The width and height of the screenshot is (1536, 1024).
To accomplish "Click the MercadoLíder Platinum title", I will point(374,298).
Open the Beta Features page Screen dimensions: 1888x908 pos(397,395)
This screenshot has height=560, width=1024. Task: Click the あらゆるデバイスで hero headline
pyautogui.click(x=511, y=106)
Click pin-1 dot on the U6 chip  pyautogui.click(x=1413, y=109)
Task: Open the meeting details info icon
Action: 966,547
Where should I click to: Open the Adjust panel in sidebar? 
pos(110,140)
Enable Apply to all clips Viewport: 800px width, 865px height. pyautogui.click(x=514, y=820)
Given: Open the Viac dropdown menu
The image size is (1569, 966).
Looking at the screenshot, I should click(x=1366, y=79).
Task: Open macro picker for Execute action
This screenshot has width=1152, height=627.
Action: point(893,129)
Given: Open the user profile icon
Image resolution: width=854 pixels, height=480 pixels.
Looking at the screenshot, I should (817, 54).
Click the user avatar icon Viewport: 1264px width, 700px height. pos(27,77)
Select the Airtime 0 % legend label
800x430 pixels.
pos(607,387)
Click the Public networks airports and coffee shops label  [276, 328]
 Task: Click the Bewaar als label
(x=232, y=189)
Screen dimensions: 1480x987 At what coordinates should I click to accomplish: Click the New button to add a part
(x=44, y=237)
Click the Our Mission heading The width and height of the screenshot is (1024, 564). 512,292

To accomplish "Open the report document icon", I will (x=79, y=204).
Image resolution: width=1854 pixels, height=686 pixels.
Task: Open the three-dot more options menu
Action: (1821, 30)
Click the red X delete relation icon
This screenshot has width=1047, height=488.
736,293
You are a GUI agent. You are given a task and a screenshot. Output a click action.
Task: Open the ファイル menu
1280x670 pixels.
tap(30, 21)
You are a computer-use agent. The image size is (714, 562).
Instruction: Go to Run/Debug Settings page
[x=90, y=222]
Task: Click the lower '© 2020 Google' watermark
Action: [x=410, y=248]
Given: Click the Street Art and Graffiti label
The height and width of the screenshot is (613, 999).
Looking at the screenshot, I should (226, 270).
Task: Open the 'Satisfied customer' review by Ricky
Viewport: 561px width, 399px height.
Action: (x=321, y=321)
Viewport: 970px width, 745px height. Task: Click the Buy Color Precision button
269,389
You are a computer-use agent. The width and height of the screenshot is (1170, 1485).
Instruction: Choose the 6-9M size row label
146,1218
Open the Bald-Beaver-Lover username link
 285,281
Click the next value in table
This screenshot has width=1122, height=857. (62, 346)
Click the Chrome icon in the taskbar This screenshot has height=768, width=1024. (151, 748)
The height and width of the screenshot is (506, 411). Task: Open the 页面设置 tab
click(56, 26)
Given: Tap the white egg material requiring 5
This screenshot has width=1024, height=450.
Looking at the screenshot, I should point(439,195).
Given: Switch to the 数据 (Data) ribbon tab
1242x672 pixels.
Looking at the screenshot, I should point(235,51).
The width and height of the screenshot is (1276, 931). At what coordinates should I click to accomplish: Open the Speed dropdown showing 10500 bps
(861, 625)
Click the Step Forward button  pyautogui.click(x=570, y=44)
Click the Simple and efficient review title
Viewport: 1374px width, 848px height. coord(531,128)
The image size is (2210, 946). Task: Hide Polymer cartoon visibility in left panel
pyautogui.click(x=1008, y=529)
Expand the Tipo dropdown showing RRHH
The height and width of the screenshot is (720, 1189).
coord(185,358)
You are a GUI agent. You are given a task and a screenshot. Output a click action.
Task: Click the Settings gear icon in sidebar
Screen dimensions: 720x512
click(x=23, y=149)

-- -- --

### About this exercise
Within the records, filter for lines that contain the word "computer" and show each one.

### Solution for this exercise
You are a computer-use agent. The image size is (714, 562).
You are a computer-use agent. The width and height of the screenshot is (1170, 1485).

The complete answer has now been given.